Tocca a Maurizio Setti celebrare, pur se in una situazione di classifica tutt’altro che ideale, i 120 anni del Verona, l’ultima favola del calcio tricolore, assieme alla Sampdoria di Paolo Mantovani, a cucire lo Scudetto sul petto: “Sono orgoglioso di far parte di uno dei pochissimi Club di provincia che ha vinto lo Scudetto, Verona è una città e una piazza importante, come amore per il calcio è tra le prime 10 in Italia. Abbiamo festeggiato i 110 anni con una promozione in Serie A dopo 11 anni, proveremo a festeggiare i 120 anni mantenendo la categoria: ci credo, la squadra è ancora viva. Dopo la sosta siamo ripartiti alla grande, tenendo botta contro le grandi: abbiamo sbagliato solo la partita contro la Sampdoria, ma abbiamo la fortuna che i punti in palio sono ancora 30, da sabato i giocatori devono dimostrare di crederci; non mi pento delle cessioni, se un giocatore vuola andare è giusto accontentarlo, poi il bilancio va tenuto in ordine, ci sono stati errori, sfortuna, infortuni, Cioffi forse non è stato compreso pienamente, la disabitudine alla lotta salvezza”.

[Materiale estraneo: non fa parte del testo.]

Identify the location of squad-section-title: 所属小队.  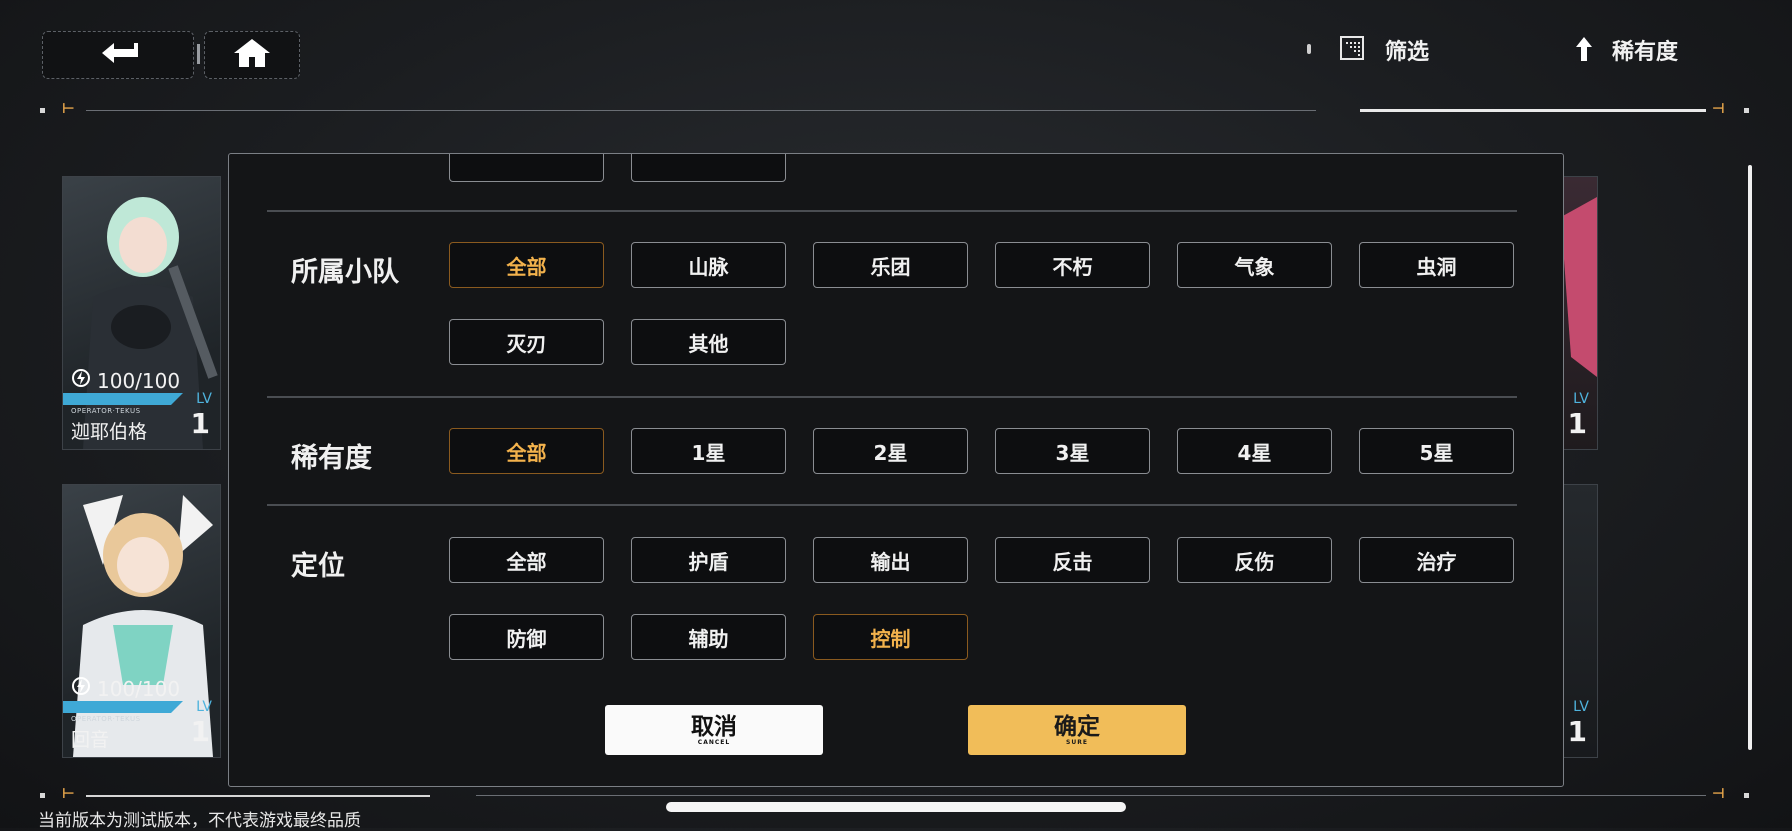
(345, 272).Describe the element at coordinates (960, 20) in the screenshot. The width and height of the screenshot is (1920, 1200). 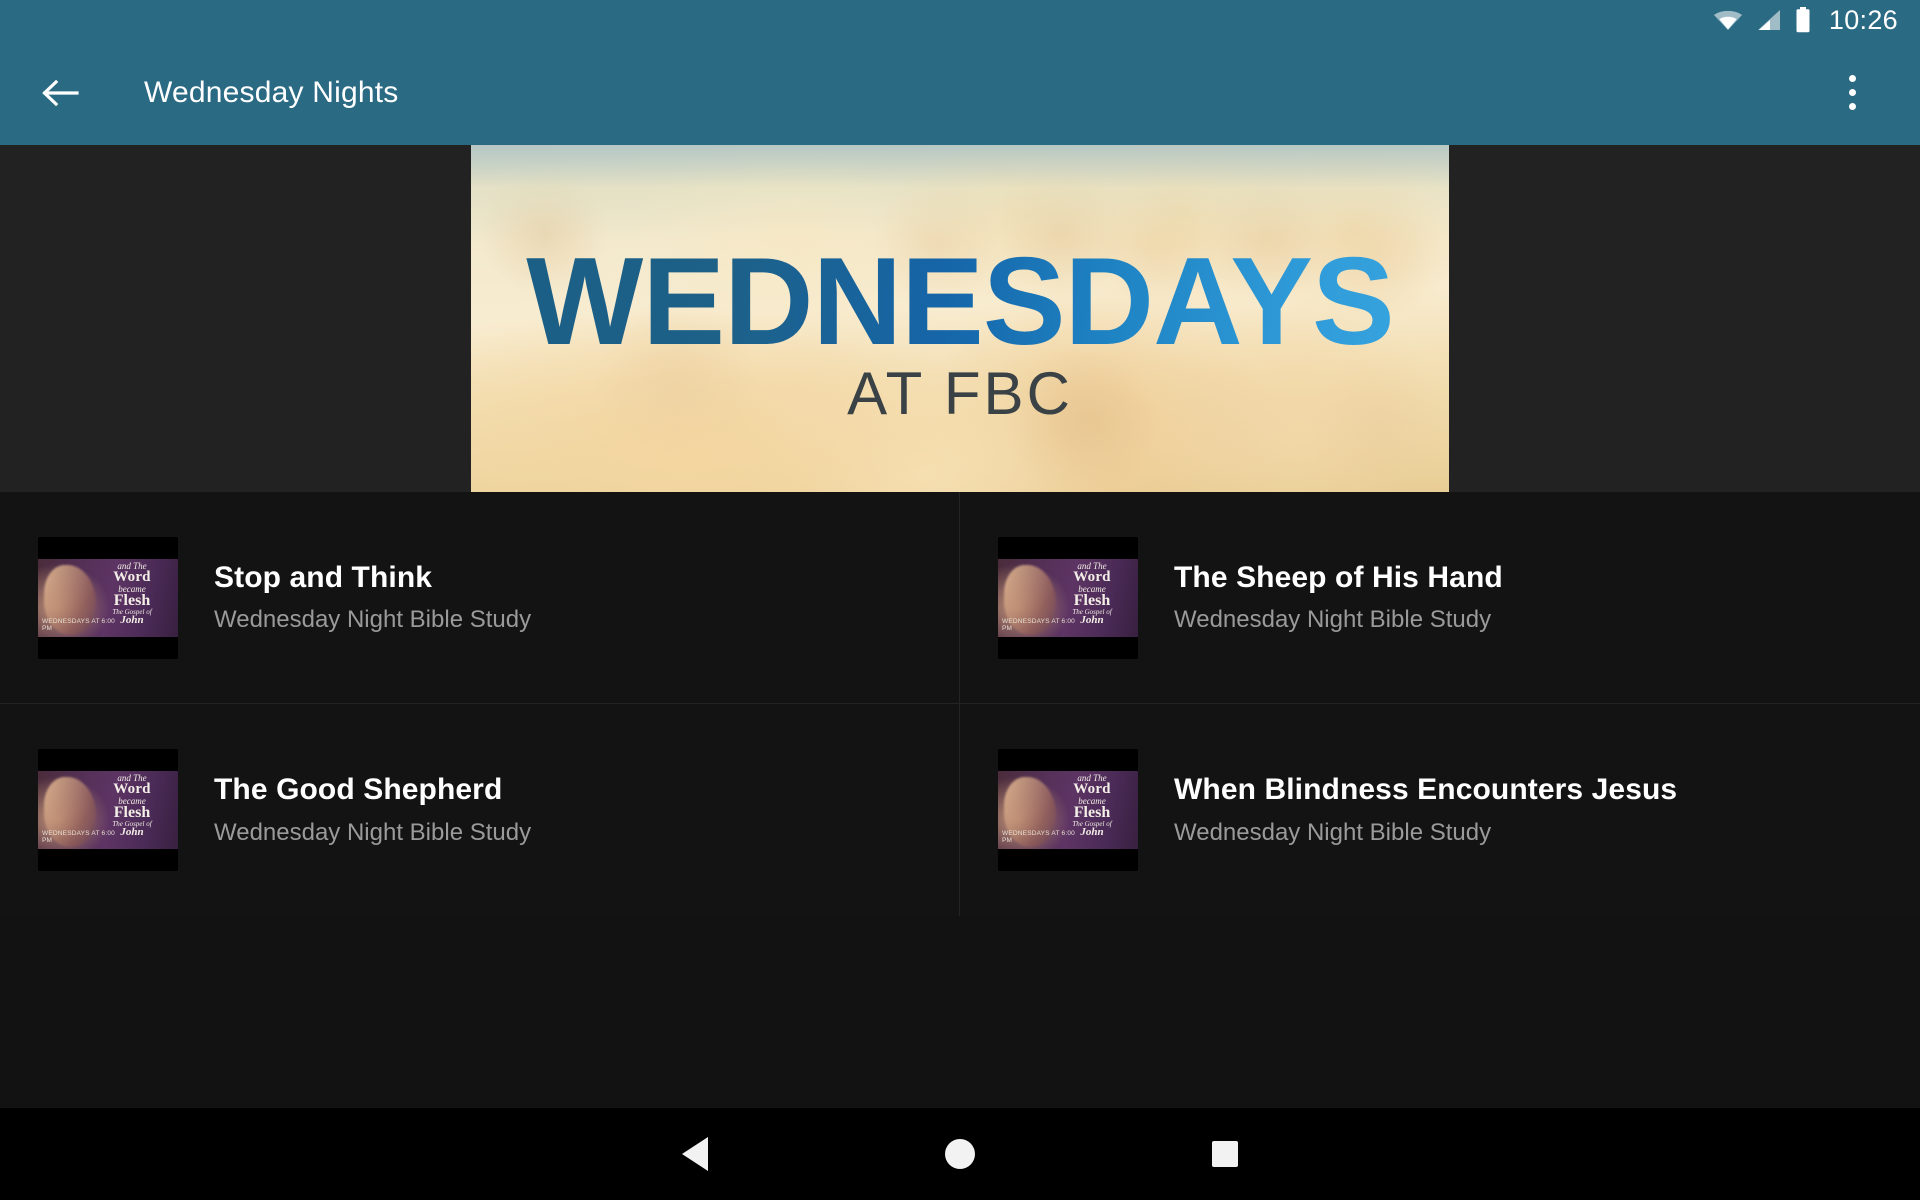
I see `status-bar: 10:26` at that location.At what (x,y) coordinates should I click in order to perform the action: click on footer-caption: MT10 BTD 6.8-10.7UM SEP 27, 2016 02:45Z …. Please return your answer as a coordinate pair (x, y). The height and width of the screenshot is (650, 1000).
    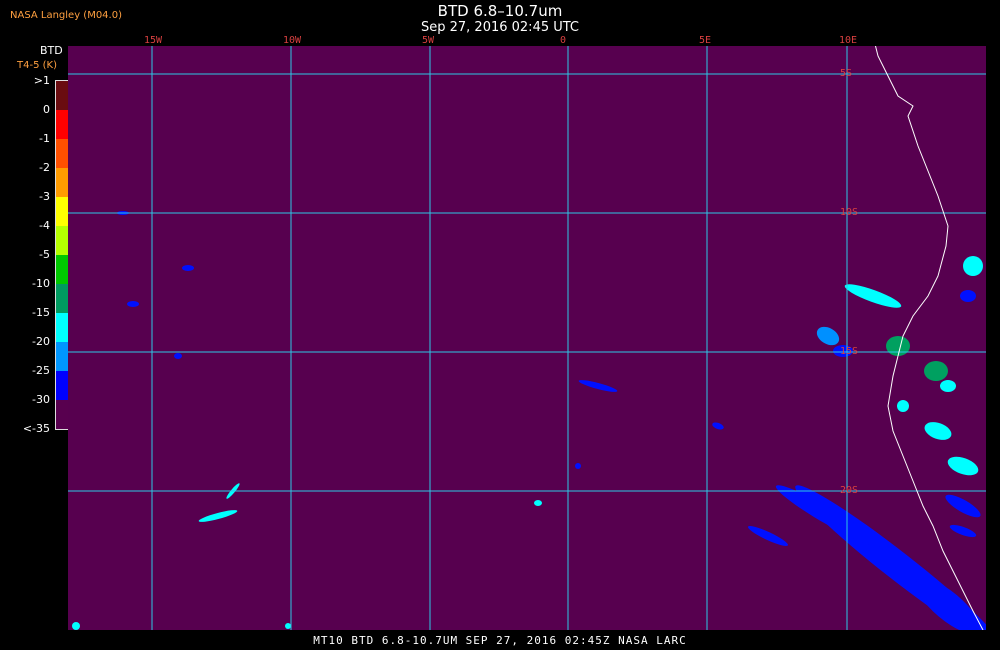
    Looking at the image, I should click on (500, 640).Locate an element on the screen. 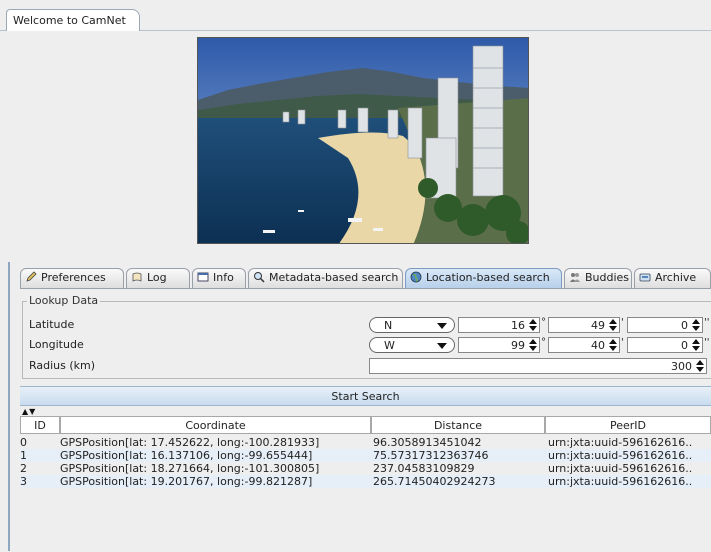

A ‘La Gazzetta dello Sport’ l’imprenditore, che nel calcio si è occupato anche del Mantova, traccia il bilancio della sua gestione, consegnando personali ‘Oscar’: “Sono molto soddisfatto della mia gestione, partendo dalla Serie B abbiamo disputato 8 tornei su 10 in Serie A, un quarto della storia del Club: classifiche importanti, i tre bomber della storia scaligera (Cacia, Toni e Pazzini) tutti sotto la mia gestione; e poi la sede di proprietà, un Centro Sportivo attrezzato, un Settore Giovanile che inserisce ragazzi in Prima Squadra. Le due annate migliori sono quella della promozione con Toni e il primo anno di Juric, un gioco che ha segnato un nuovo corso per la squadra. L’acquisto più clamoroso? Iturbe, Conte si dimise dalla Juventus perché non lo acquistarono, poi alla Roma si è perso, non aveva più la giusta umiltà. Il giocatore preferito? Toni, non solo per la grande resa, ma per la persona trasparente e umile che è, lui e Pazzini sono stati i primi ad abbracciare i progetti della nostra fondazione. La sorpresa? Rrhamani, non me le sarei aspettato titolare fisso di una squadra in procinto di vincere la Serie A. I rimpianti di mercato? Non aver ottenuto di più dalle cessioni di Amrabat, che non volle andare al Napoli, e di Jorginho: presi il Verona perché innamorato del suo talento. La delusione? L’intera annata ’15-’16: con quella squadra non dovevamo retrocedere. La decisione più strana? Esonerare un anno fa Di Francesco dopo tre giornate: Tudor ha fatto un miracolo e ridato brillantezza ai ragazzi, abbiamo fatto così tanti gol che non ci siamo accorti di quelli che prendevamo”.
“Girano voci, non c’è nulla di vero, amo questa città e quello che può dare, sono altrettanto contento di quello che posso offrite io a Verona: resto anche se andiamo in Serie B” è infine la promessa alla tifoseria gialloblu.